The heart of man is religious, groaning in expectation of the revelation of his true nature even as he struggles with the World — “World” understood as the realm of sin and delusion (this is the “world” of which people speak, when they refer to the devil as “the prince of this world”).

The destiny of man is to realize intimacy with the divine – with the ultimate truth of the source of his very being. The universality of this longing is demonstrated by the fact that very different cultures express it with similar metaphors. I just came across the way the 13th-century Chinese Buddhist master Wumen Huikai expressed this realization:

A thunderclap under the clear blue sky

All beings on earth open their eyes;

Everything under heaven bows together;

Mount Sumeru leaps up and dances.

To those of us who grew up in the Western religious tradition, the echo is unmistakable:

The voice of the Lord breaks the cedars;

    the Lord breaks in pieces the cedars of Lebanon.
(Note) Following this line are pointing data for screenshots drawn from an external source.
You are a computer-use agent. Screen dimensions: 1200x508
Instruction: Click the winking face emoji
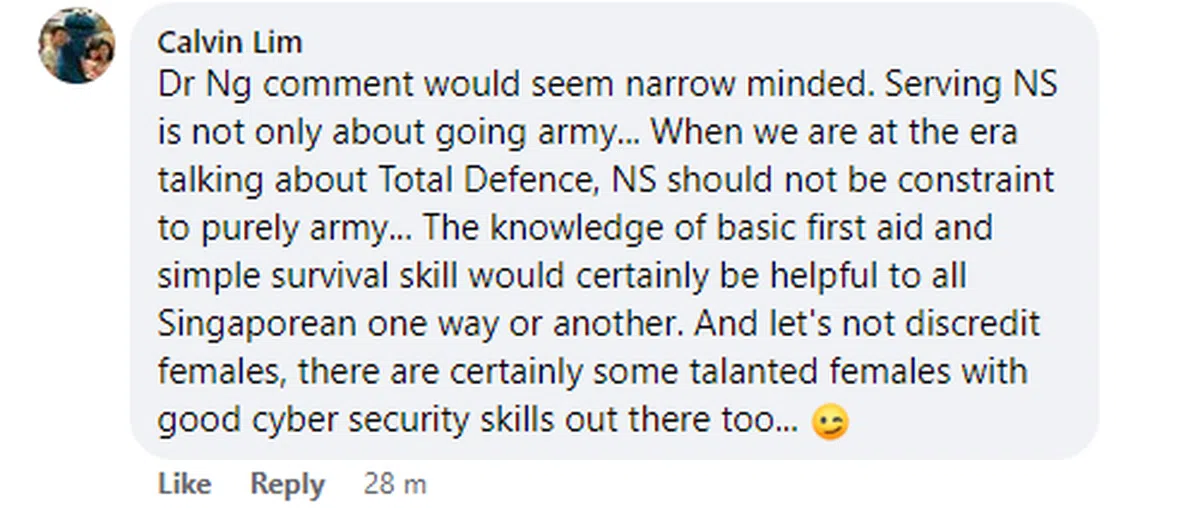pyautogui.click(x=831, y=423)
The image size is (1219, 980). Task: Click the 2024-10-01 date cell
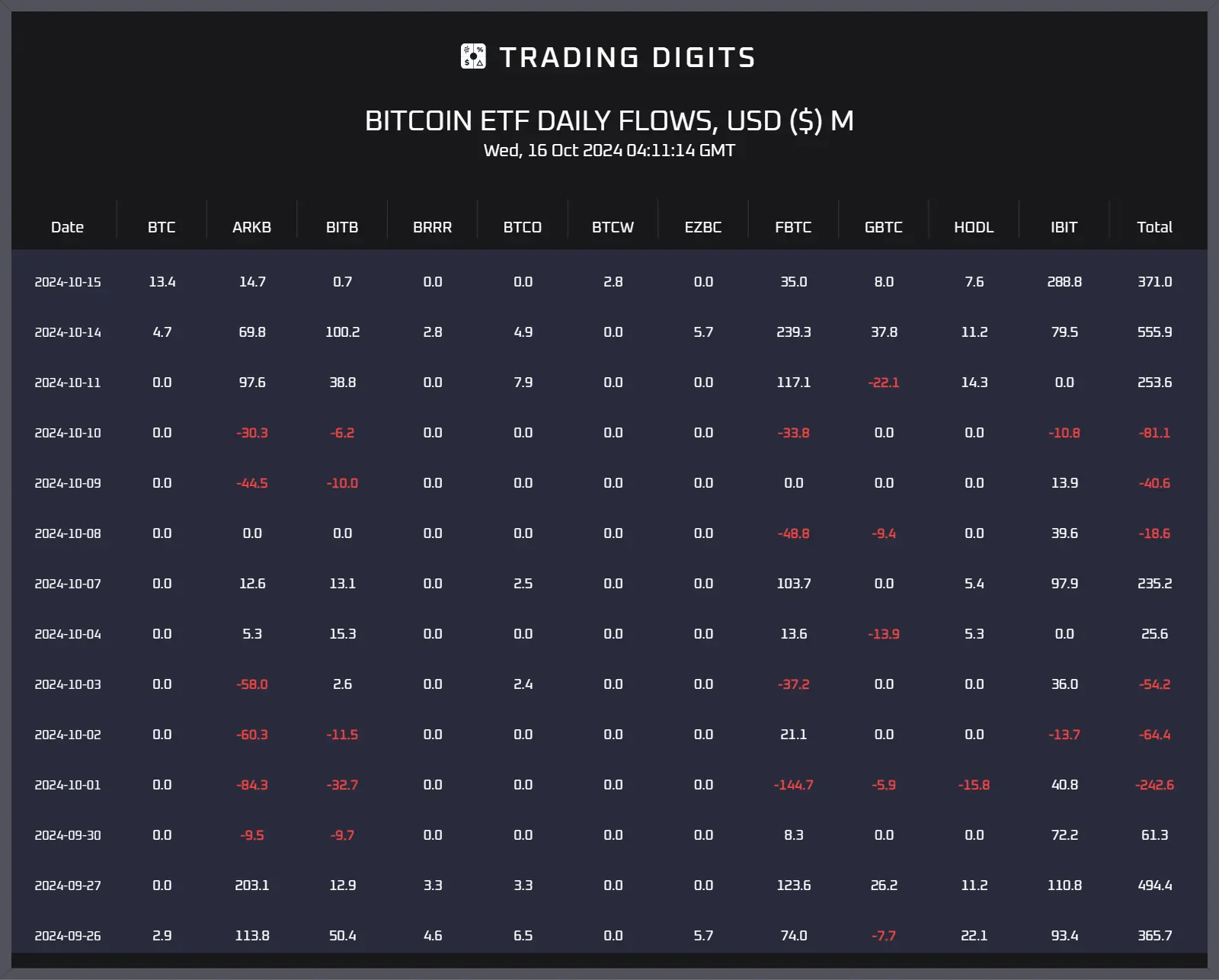coord(68,785)
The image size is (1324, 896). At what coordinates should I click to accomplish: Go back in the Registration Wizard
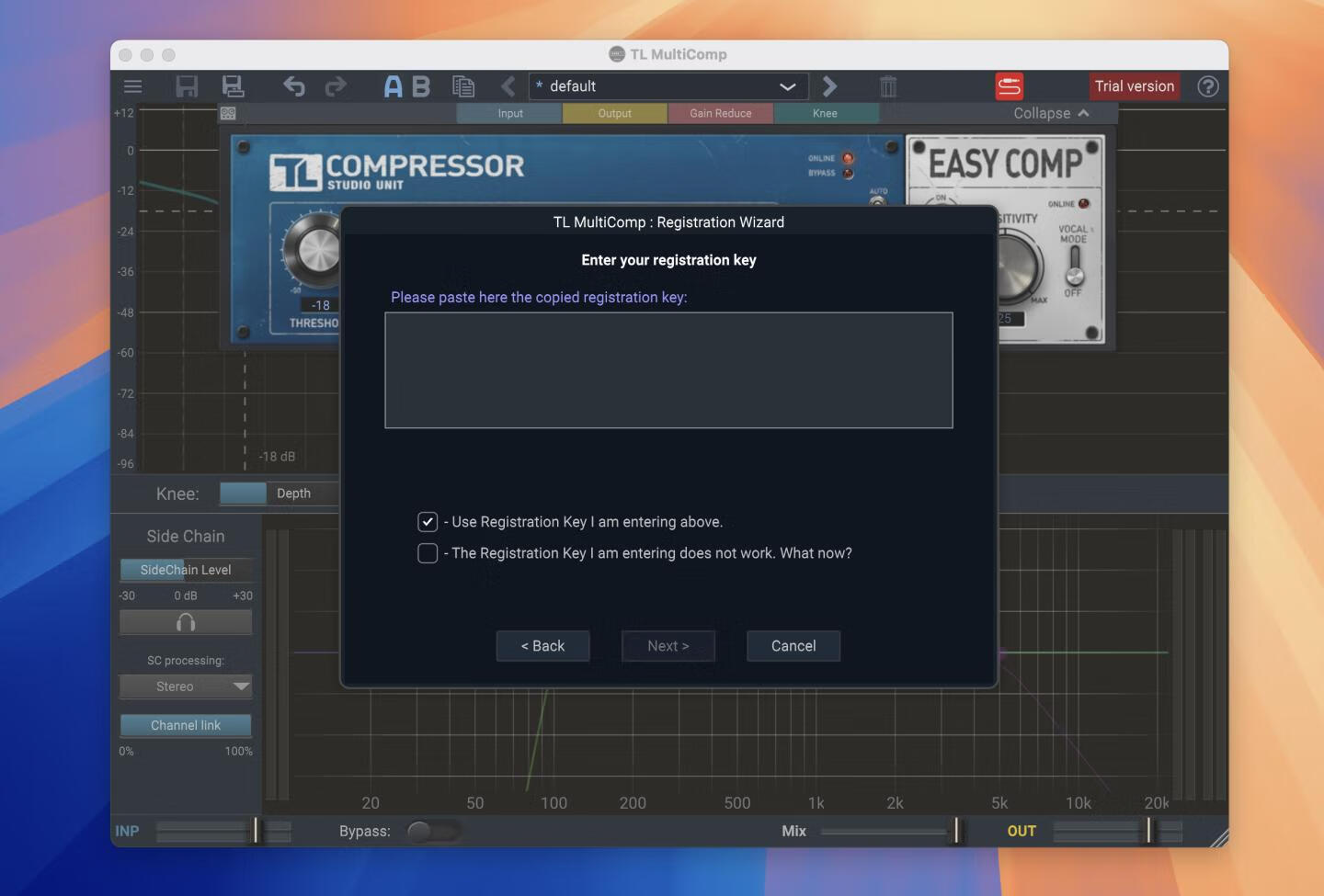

 He makes Lebanon leap like a calf,

    Sirion like a young wild ox.

That’s from Psalm 29 (NIV trans.), King David’s celebration of the divine majesty. “Sirion” is another name for Mount Hermon; David is saying that Mts. Lebanon (in Lebanon) and Hermon (on the Lebanon-Syria border) will leap in the same fashion as Mt. Sumeru (the Buddhist world-mountain). The heart of man, wherever he is, has the same deepest longing; it should be no surprise that his religious poets sometimes reach for the same words to express it.